More importantly, justification by faith alone—as defined above—is clearly taught in Scripture:
- “For we hold that one is justified by faith apart from the works of the law.” (Rom. 3:28)
- “And to the one that does not work but believes in him who justifies the ungodly, his faith is counted as righteousness.” (Rom. 4:5)
- Both Abraham and David were justified by faith and not by works (Rom. 4:1-8; Gal. 3:6-9)
- “Therefore, since we have been justified by faith, we have peace with God through our Lord Jesus Christ.” (Rom. 5:1)
As the hymn says, “my Hope is built on nothing less than Jesus blood and righteousness!” For all of us—whatever tradition we’re in—it’s not about the Mass, or the bread and wine, or baptism, or good doctrine, or prayers honoring saints, or confession, or Tim Keller preaching, or Mother Teresa good works. All those things, at their very best, point to or are directed at Christ. When any of them become ends in and of themselves, they are idols that keep us from God. We please God by putting on the Lord Jesus Christ. By standing in the perfect righteousness of His sacrifice on the cross. It’s faith and trust in Christ alone that brings peace with and pleases God. We stand before God naked of our own righteousness and cry, “God, be merciful to me, a sinner.” (Luke 18:13b) That’s the heart of a true Christian.
These verses say it plainly:
- “Jesus said to him, I am the way, the truth, and the life. No one comes to the Father except through me.” (John 14:6, ESV)
- “And without faith it is impossible to please him, for whoever would draw near to God must believe that he exists and that he rewards those who seek him.” (Heb. 11:6, ESV)
- “For it is by grace you have been saved, through faith—and this is not from yourselves, it is the gift of God—not by works, so that no one can boast.” (Eph. 2:8-9, NIV)
BUT, and as we shall look at more next week, true faith in Christ expresses itself in works. Thomas R. Schreiner, New Testament Professor at Southern Seminary gives this helpful illustration:
“If I said the room you were in was about to blow up in one minute, and you believed me, desired to live, and were physically able to leave, you would hurry to the exit. True faith would lead to works! Leaving the room would be the result of your faith. So, its right to say as the Reformers did that we are justified by faith alone, but that true faith is never alone.”[2]

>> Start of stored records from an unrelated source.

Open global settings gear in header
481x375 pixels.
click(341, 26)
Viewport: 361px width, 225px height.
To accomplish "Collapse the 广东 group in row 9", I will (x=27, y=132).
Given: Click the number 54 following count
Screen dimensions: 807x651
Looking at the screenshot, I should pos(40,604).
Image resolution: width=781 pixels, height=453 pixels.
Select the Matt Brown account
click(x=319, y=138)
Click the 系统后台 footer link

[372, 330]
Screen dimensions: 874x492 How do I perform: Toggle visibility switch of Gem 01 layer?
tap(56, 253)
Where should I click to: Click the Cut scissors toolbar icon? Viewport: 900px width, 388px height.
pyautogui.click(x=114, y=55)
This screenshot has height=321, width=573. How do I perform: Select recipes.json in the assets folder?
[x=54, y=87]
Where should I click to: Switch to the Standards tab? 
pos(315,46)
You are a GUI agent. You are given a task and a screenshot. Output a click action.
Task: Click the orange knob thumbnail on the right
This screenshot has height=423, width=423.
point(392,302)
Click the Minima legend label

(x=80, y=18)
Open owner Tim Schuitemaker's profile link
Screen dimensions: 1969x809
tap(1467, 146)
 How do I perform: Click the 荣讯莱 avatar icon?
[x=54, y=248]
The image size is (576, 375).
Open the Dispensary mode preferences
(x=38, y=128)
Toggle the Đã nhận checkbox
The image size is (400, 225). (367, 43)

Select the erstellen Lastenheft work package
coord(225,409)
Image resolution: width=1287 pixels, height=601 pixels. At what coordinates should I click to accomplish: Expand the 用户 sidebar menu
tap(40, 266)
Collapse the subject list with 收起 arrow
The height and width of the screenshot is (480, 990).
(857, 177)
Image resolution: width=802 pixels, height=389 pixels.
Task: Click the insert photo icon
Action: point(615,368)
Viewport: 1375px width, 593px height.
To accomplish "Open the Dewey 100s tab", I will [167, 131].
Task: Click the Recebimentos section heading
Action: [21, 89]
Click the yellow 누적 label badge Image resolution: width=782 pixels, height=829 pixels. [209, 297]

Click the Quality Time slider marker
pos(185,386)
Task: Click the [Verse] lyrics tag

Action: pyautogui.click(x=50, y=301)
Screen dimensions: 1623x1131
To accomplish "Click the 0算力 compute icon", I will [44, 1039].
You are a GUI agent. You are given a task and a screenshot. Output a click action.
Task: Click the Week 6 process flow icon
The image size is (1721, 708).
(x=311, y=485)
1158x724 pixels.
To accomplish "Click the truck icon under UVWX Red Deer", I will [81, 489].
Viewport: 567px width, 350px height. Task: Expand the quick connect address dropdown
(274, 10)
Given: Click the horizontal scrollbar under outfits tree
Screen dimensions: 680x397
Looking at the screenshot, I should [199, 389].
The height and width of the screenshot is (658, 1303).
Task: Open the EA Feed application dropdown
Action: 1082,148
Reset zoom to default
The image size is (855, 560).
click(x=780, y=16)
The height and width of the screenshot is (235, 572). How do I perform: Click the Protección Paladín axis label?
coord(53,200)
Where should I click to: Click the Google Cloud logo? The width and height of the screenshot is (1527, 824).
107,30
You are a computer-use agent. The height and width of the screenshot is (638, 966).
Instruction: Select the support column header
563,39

Next week: The Problems with Justification by Faith Alone
On the painting above: “Shortly after Luther’s death, his friend, the artist Lucas Cranach, Jr., painted one more portrait of the Reformer. Cranach has him in the pulpit of the castle church, Bible opened, congregation looking on. What is most stunning, however, is the center. There Cranach painted Christ on the cross. As Luther preached, he preached Christ and him crucified. And his congregation did not see Luther, but instead saw Christ. Luther pointed the way to Christ” (S. J. Nichols, New Horizons, October 2005, p. 4).
[1] Martin Luther, Romans (Grand Rapids: Kregel, 1985), 77.
[2] Southern Seminary Magazine, Fall 2017, Vol. 85, No. 2, 68.